Tom Rogers thinks you’re overpaid and don’t need to strike

Commercial Inside Release

Well-Known Member
Splitting the stock after the dust settles could be a good move by the company. Especially, if the Teamsters make concessions, and the company gets it way. Wall Street loves blood on the company floor. Publicly abusing your employees gets your stock some love from investors... And, that fits with Carol's style and "Better not Bigger" trajectory.

But, the days of UPS doubling stock price overnight are over... Unless something crazy happens. Like shedding the Teamsters, selling out to Amazon, merging with a competitor, etc.
 

DELACROIX

In the Spirit of Honore' Daumier
Splitting the stock after the dust settles could be a good move by the company. Especially, if the Teamsters make concessions, and the company gets it way. Wall Street loves blood on the company floor. Publicly abusing your employees gets your stock some love from investors... And, that fits with Carol's style and "Better not Bigger" trajectory.

But, the days of UPS doubling stock price overnight are over... Unless something crazy happens. Like shedding the Teamsters, selling out to Amazon, merging with a competitor, etc.

…or if a Chinese bio lab gets clumsy again…
 

scratch

Least Best Moderator
Staff member
Ok. Now my question, is that before this lowly driver was allowed to buy stock? Now that this has
come up I'm remembering the split but I don't think us newbies were included
I had money in the Thrift Plan and when that was done away with I bought some stock and put the rest in an IRA. I was hourly my whole career so it was sold to us right before it went public. It went from $25 a share to $50, I still have those 144 shares that are worth $26,578 right now.
 

DELACROIX

In the Spirit of Honore' Daumier
I had money in the Thrift Plan and when that was done away with I bought some stock and put the rest in an IRA. I was hourly my whole career so it was sold to us right before it went public.
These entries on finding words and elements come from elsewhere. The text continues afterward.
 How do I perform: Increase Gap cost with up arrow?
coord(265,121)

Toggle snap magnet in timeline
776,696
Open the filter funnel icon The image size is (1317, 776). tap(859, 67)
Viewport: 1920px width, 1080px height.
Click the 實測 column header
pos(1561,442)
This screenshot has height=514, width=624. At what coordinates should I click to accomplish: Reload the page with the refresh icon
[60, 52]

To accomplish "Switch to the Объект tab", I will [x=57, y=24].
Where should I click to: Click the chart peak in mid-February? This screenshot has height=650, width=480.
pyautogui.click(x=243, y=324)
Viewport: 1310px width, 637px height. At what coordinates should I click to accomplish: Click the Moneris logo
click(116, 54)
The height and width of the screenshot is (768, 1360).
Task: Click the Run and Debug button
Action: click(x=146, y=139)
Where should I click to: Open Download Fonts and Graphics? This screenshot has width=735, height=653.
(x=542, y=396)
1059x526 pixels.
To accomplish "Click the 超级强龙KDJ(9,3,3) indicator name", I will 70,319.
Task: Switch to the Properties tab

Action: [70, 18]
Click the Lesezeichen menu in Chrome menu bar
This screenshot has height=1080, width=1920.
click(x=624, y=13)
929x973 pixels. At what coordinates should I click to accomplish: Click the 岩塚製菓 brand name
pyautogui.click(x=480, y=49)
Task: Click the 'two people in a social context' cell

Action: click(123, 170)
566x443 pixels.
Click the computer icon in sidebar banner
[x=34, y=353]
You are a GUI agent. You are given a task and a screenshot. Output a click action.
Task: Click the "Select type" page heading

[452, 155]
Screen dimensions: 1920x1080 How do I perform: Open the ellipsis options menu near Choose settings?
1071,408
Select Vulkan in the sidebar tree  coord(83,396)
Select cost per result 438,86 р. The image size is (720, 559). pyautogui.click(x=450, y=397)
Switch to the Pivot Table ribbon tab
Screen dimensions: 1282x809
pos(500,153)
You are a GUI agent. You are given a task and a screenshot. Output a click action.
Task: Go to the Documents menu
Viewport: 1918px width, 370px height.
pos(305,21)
It went from $25 a share to $50, I still have those 144 shares that are worth $26,578 right now.

@scratch .. do you remember the year we had to exit the Thrift Plan, I believe it was in 1995..?

UPS stock went public in “99”, a question was asked about when we Union folk were permitted to purchase UPS stock before that? I know we had access to it when the Thrift Plan was terminated and did the stock split before it went public or after?

The question is out there for the old timers also..🤔
 

oldupsman

Well-Known Member
@scratch .. do you remember the year we had to exit the Thrift Plan, I believe it was in 1995..?

UPS stock went public in “99”, a question was asked about when we Union folk were permitted to purchase UPS stock before that? I know we had access to it when the Thrift Plan was terminated and did the stock split before it went public or after?

The question is out there for the old timers also..🤔
I'm not sure of the exact year.
I'm in the same era as you two and now I'm really confused. I thought that both the end of the
thrift plan and buying stock happened in 1996 before the 97 strike. That's why UPS was so
surprised that we walked in 97. They figured now that we owned stock we wouldn't strike.
 

Michael Scott

Well-Known Member
Sean O’Brien also wrote an article in Newsweek, published on the same day as the Rogers crap.

I hope alot of the public reads that article, pretty well done.